TEXTE DE LECTURE —
* * *

Partager la publication "« Des techniques d’intimidation de type mafieux » – Sanctions américaines contre l’experte de l’ONU Francesca Albanese suite à ses critiques à l’égard d’Israël"
Ali Harb, 9 juillet 2025. L’administration du président américain Donald Trump a imposé des sanctions à l’experte de l’ONU Francesca Albanese pour ses informations sur les exactions commises par Israël contre les Palestiniens pendant sa guerre contre Gaza.
Le secrétaire d’État américain Marco Rubio a annoncé ces sanctions mercredi, accusant Mme Albanese de mener une « campagne de guerre politique et économique contre les États-Unis et Israël ».
Mme Albanese, rapporteuse spéciale de l’ONU sur le territoire palestinien occupé, est une voix internationale de premier plan pour appeler à l’action afin de mettre fin aux violations des droits humains commises par Israël.
Israël et ses partisans fustigent Mme Albanese et demandent sa destitution de son poste à l’ONU depuis des années.
Contactée par Al Jazeera, Mme Albanese a dit rejeter les sanctions américaines, et a affirmé qu’elle se concentrait sur la poursuite de son travail.
« Aucun commentaire sur les techniques d’intimidation de type mafieux », a écrit l’experte de l’ONU dans un SMS. « Je suis occupée à rappeler aux États membres leurs obligations de mettre fin au génocide et de le punir. Et à ceux qui en profitent. »

* * *

DONNÉES RECUEILLIES —
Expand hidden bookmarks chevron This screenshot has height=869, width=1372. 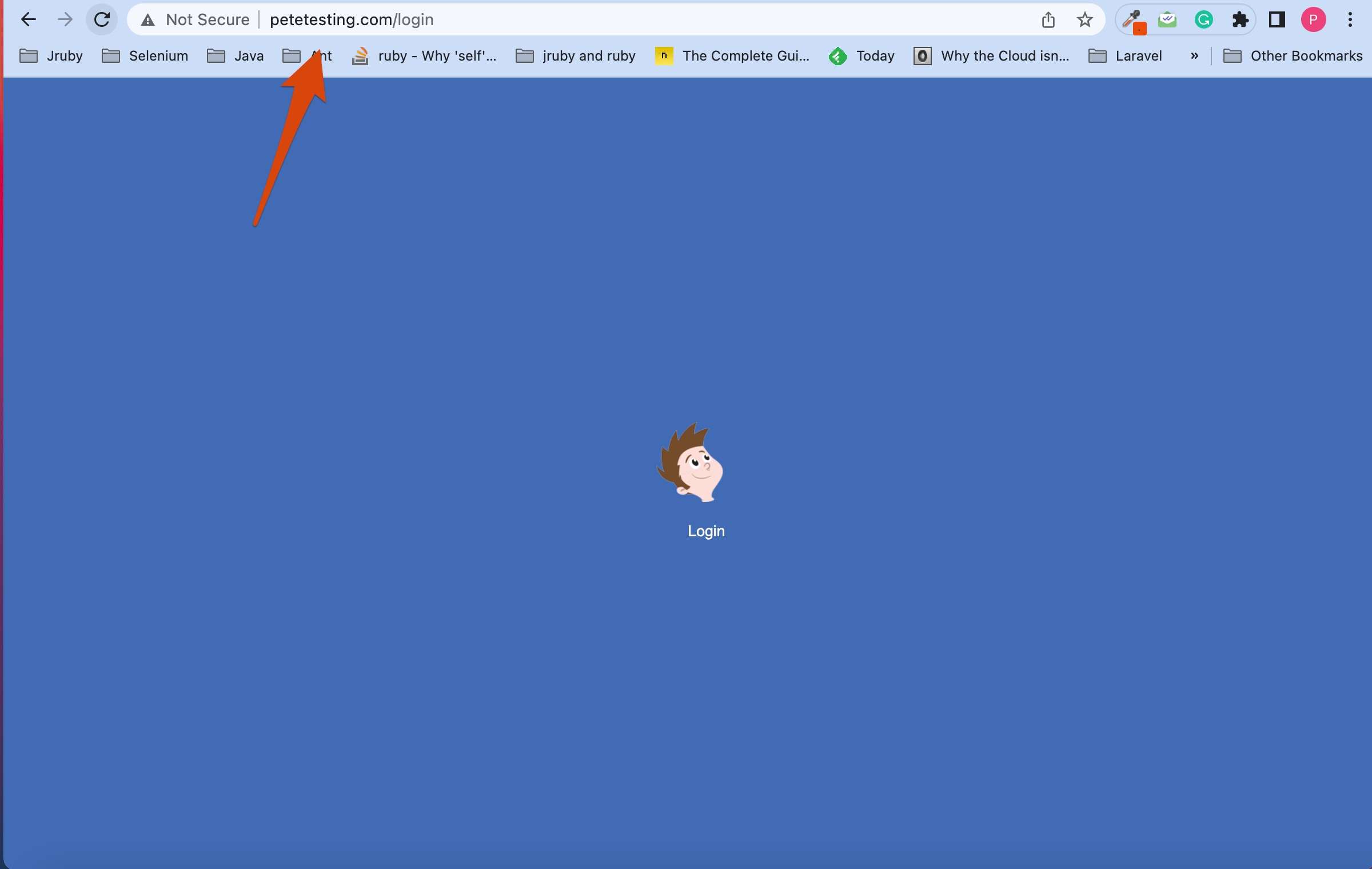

* * *

CONSIGNE 1 —
Recopiez l'article de « Israël et ses » à « de son travail. », s'il vous plaît.
CONSIGNE 2 —
Relevez toutes les personnes nommées dans l'article.
Seul l'article sert de source ici, pas le listing.

RÉPONSE 1 —
Israël et ses partisans fustigent Mme Albanese et demandent sa destitution de son poste à l’ONU depuis des années.
Contactée par Al Jazeera, Mme Albanese a dit rejeter les sanctions américaines, et a affirmé qu’elle se concentrait sur la poursuite de son travail.

RÉPONSE 2 —
Ali Harb, Donald Trump, Francesca Albanese, Marco Rubio